One morning, a message plopped into my inbox from PWM, asking me to participate in four short films to promote the piano music of Karol Szymanowski. It couldn’t have come at a better time. I had recently been immersing myself in the composer’s opaline soundworld while working on the booklet notes for Krystian Zimerman’s award-winning recording of some of the solo piano works. The chance to stay there for a little while longer was more than welcome.
The fin-de-siècle era of late 19th and early 20th centuries has magnetised me for decades. It’s a period in which the pace of radical change was unprecedented. The conundrums facing creative artists accumulated like snowdrifts as they sought to establish their individuality against overwhelming forces such as the impact of Wagner, and later on, the catastrophic onslaught of World War I.
Szymanowski, who was a deeply sensitive, intuitive and responsive person, seems to have been preoccupied with struggle well before the Russian Revolution destroyed his family home at Tymoszówka. He had private emotional issues to deal with, particularly when facing up to a sexuality that he knew would make his life difficult and painful. Over time, his artistry acquired the character of a mirror to his world. If he held up the glass to his inward thoughts and feelings in his early Preludes, he later turned it outward to capture reflections of the antiquities and myths of ancient Greece in the Métopes.
His mirror turned almost upside-down in Masques, in which he not only produced quirky reinterpretations of three stories with powerful musical associations (Shéhérazade, Tristan, Don Juan), but also absorbed the influences of sardonic Prokofiev and spectacular Stravinsky and made those qualities his own. Finally there was his passion for the folkloric music of the Tatra mountains around his home in Zakopane, amply reflected in his mazurkas, the most substantial and successful set since Chopin.
After weeks of researching, planning and exchanging ideas, the outlines for each programme were set. Then it was time to record. Stephen Johnson, our brilliant narrator, went to the Szymanowski house in Zakopane to film his contributions; and a small crew from Krakow made its way to my home in the London suburbs, where chocolate brownies and a large pot of coffee awaited them. Matters got off to a shaky start when my two cats trotted up to investigate the newcomers and have a good sniff around the camera gear. Cats unfortunately tend to make a bee-line for anyone who doesn’t want them nearby, and one of our team turned out to be heavily allergic.
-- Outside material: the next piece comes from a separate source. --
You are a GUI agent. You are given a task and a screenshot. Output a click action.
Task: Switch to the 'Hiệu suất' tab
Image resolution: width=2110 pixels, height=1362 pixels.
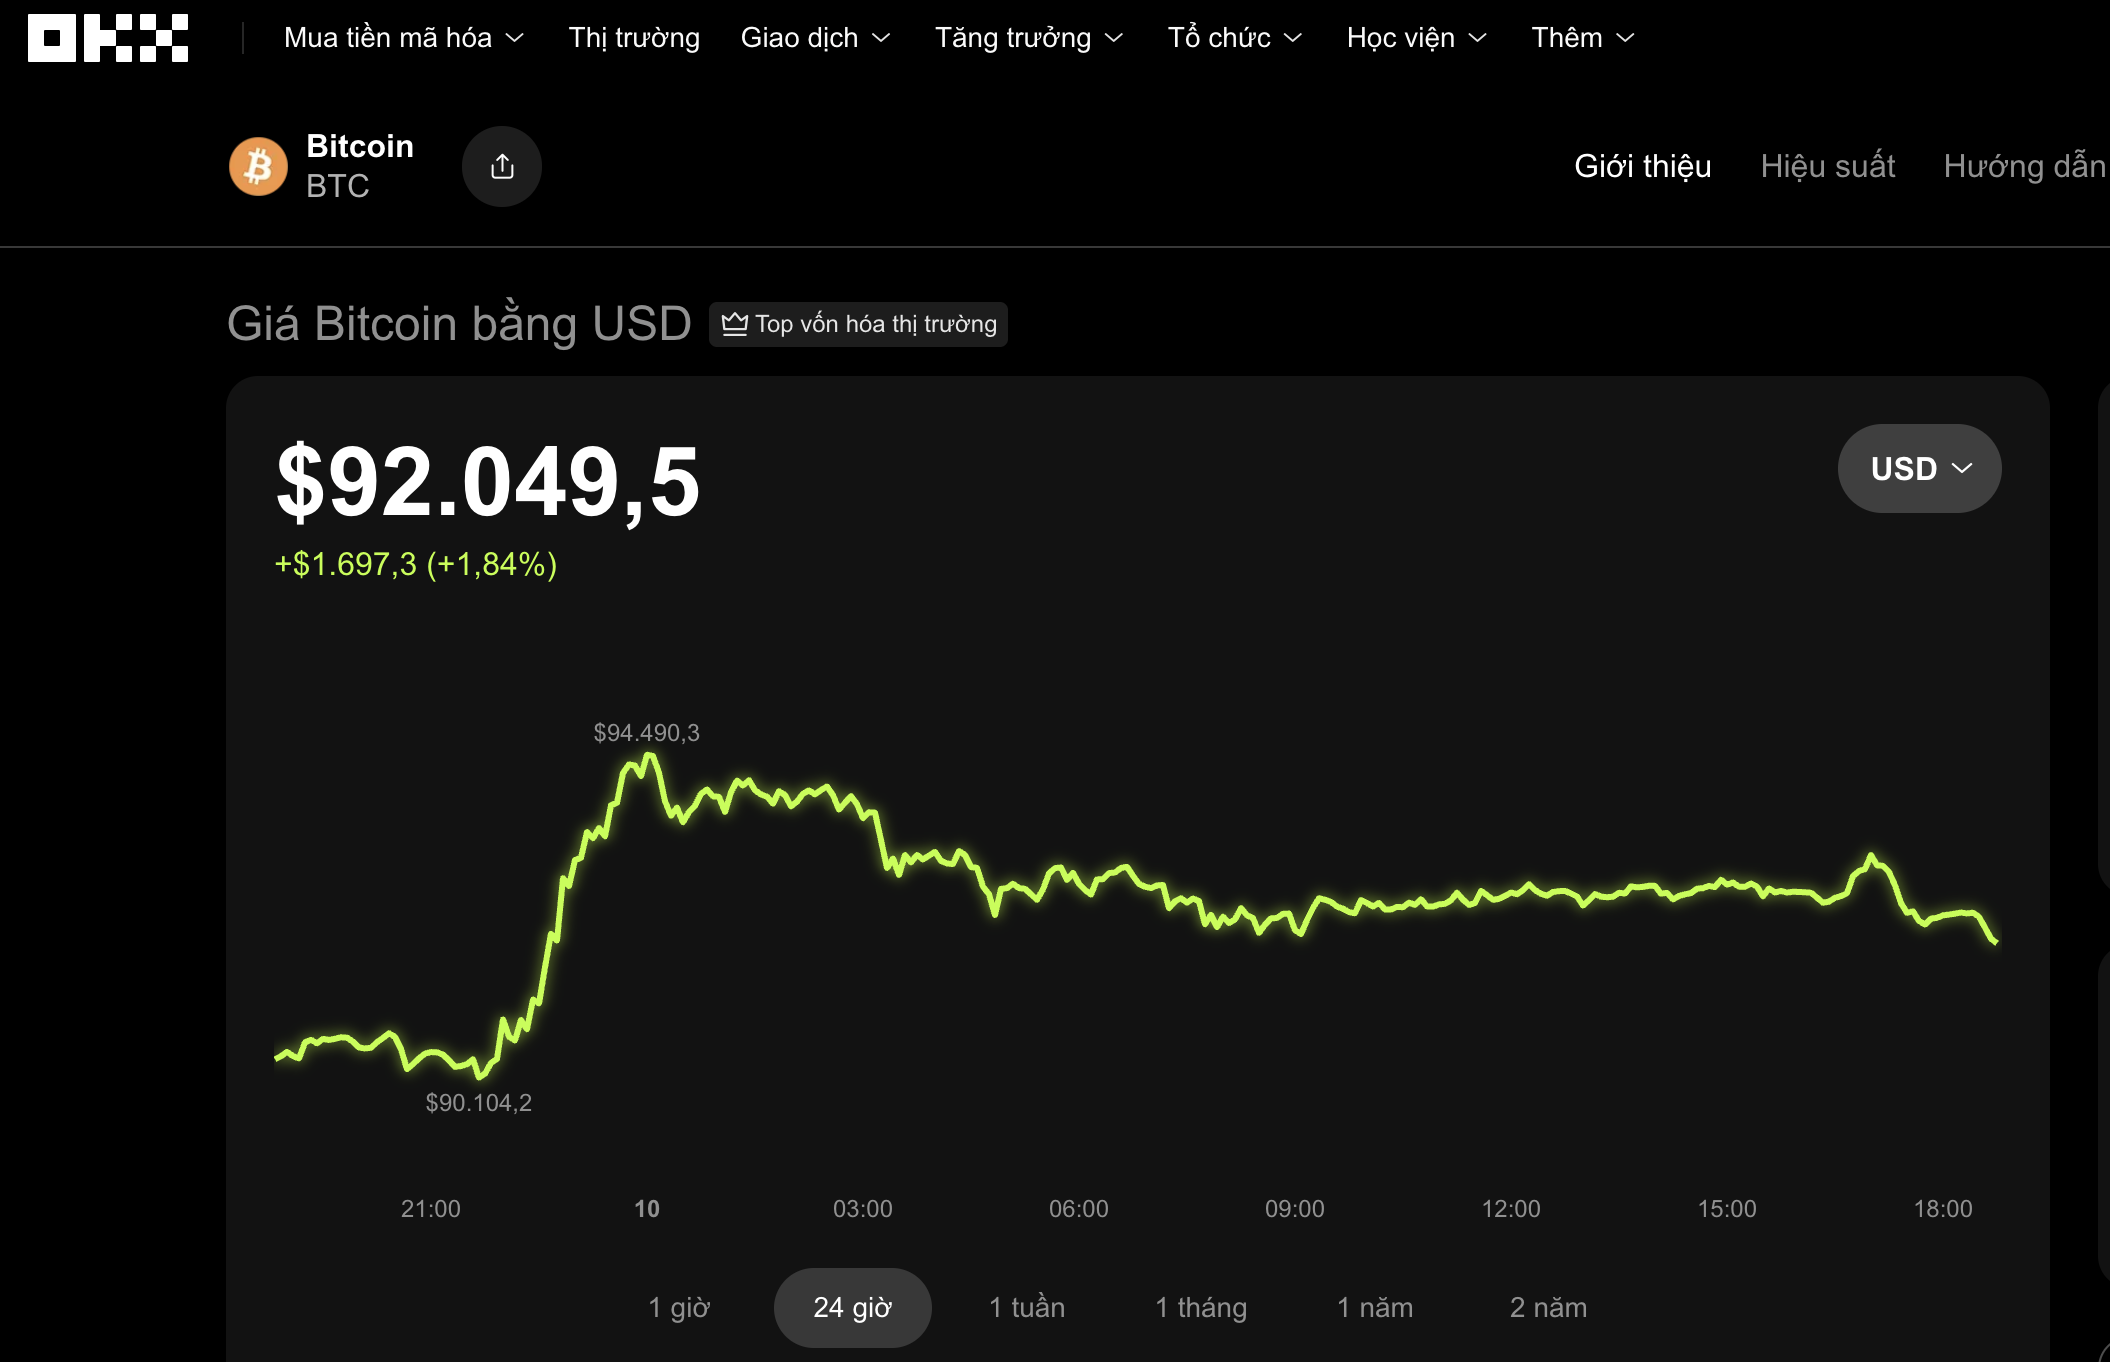[x=1827, y=166]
She pressed on heroically nonetheless and we set up in our front room, beside the piano and beneath the portrait of my husband’s grandmother, Paula, which you’ll spot in the films. Paula had trained to be an opera singer before her marriage, and the portrait was painted in Berlin in 1920; even if she had no direct connection with Szymanowski, the era and the sphere of influence seemed appropriate. The alternative would have been a portrait of the conductor Sir Georg Solti, but we feared that the maestro’s ferocious expression might prove distracting to viewers!
Next issue: camera funk. Mine, that is. I’d written scripts for my commentaries, but when faced with an actual camera, my mind went horrifically blank. Our director, with great patience, guided me as necessary as we tackled the range of topics for each of the films, while I did my best to find words that could sound authoritative as well as enthusiastic. All’s well that ends well: the cats were banished to the kitchen, I finally stopped shaking and by the time we wrapped up, the team had all they needed by way of footage.
Well aware of the privilege and responsibility of appearing alongside Peter Jablonski and Stephen in the completed films, I was rather nervous about viewing the results – but with Peter’s musical insights and superb playing, Stephen’s vivid narration and the suitably poetic assemblage of images and music, the four movies struck me as impressive and worthwhile. I hope they will win many more friends for Szymanowski and his glorious piano music.